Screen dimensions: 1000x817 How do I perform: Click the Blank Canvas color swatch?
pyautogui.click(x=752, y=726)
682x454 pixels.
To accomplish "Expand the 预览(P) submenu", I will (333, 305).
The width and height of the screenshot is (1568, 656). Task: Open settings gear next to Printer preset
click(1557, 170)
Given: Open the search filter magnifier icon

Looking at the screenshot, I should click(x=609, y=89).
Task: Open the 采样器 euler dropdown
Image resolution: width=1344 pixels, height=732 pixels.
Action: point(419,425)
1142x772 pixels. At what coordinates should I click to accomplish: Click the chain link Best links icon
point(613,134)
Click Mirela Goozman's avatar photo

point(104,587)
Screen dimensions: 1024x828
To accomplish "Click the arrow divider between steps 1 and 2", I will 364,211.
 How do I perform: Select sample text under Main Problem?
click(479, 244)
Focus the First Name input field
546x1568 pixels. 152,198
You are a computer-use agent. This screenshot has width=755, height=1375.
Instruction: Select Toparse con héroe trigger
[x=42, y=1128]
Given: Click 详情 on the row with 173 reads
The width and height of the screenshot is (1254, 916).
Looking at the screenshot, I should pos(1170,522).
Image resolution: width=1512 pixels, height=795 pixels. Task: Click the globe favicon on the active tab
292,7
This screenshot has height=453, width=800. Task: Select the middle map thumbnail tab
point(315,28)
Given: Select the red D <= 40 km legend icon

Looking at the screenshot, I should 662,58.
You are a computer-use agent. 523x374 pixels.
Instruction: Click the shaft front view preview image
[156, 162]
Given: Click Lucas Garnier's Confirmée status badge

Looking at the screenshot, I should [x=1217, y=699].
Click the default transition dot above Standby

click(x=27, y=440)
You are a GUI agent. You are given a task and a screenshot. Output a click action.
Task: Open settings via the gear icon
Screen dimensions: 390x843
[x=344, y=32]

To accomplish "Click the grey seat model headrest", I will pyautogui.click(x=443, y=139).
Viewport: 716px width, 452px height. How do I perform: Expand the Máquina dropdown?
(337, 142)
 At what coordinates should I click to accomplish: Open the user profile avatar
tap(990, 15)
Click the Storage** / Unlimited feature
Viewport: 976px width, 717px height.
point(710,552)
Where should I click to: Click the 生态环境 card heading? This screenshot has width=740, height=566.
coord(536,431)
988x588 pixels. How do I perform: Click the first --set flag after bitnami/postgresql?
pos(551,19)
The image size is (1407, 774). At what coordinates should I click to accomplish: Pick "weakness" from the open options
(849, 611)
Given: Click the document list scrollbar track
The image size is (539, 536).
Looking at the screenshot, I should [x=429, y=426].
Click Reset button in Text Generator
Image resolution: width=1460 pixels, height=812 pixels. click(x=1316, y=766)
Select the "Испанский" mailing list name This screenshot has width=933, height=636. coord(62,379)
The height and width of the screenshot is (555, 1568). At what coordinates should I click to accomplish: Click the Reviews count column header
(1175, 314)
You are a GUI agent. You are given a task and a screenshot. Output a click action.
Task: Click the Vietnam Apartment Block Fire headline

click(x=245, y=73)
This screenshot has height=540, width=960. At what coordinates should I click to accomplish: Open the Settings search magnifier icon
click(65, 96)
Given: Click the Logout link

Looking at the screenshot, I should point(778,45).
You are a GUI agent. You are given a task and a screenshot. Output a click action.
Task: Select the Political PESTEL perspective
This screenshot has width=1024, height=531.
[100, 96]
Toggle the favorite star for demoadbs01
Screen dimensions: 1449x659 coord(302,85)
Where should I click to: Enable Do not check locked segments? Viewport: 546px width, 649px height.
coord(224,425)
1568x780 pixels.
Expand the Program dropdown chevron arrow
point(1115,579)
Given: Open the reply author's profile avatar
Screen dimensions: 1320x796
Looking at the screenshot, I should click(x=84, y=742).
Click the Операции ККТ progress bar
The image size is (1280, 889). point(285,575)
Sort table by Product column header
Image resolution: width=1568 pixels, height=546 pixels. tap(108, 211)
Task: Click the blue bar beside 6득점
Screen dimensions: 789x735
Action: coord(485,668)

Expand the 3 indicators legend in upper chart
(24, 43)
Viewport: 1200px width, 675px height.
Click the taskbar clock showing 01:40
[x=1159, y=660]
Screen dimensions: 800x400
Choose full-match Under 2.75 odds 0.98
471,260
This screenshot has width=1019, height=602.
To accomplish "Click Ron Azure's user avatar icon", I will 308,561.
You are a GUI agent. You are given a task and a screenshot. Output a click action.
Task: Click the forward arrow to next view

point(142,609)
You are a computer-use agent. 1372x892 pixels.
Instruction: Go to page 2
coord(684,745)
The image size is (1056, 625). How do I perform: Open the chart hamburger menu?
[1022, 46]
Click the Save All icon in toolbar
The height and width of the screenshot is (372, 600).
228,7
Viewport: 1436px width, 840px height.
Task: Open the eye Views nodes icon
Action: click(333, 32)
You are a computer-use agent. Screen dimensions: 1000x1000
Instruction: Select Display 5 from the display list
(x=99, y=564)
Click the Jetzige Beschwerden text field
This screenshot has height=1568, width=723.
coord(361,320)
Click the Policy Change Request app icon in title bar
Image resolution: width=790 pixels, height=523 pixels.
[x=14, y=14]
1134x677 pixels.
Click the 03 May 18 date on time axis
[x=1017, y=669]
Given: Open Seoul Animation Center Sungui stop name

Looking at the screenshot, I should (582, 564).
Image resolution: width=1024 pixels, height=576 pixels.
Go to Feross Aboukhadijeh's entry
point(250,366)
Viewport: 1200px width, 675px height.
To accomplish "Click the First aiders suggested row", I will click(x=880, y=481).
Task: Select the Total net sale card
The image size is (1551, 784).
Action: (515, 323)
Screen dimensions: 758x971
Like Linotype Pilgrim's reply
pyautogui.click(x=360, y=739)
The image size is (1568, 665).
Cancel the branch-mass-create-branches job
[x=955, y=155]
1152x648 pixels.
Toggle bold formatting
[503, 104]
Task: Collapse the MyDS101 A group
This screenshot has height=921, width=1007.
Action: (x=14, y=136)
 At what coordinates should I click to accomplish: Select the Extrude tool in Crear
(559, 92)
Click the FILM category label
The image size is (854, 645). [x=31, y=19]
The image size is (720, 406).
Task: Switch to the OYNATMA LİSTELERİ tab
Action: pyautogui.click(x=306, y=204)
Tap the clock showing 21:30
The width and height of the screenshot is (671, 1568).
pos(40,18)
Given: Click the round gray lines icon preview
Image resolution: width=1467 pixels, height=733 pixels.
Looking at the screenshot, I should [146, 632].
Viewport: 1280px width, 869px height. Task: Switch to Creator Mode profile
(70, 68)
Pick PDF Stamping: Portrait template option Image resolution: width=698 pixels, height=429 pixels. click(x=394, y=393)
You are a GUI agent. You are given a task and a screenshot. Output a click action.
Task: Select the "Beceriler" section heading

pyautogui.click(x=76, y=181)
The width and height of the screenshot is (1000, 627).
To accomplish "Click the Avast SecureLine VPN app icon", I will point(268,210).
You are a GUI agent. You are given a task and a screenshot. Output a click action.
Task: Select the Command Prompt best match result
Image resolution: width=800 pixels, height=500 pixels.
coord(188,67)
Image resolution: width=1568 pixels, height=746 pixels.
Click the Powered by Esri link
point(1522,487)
=-=-=-=-=
**Requirement:**
The response must give every line from the material above that holds the string "computer".

**Problem solution:**
You are a computer-use agent. This screenshot has width=755, height=1375.
You are a computer-use agent. 523x374 pixels.
You are a computer-use agent. 1372x892 pixels.
You are a computer-use agent. Screen dimensions: 1000x1000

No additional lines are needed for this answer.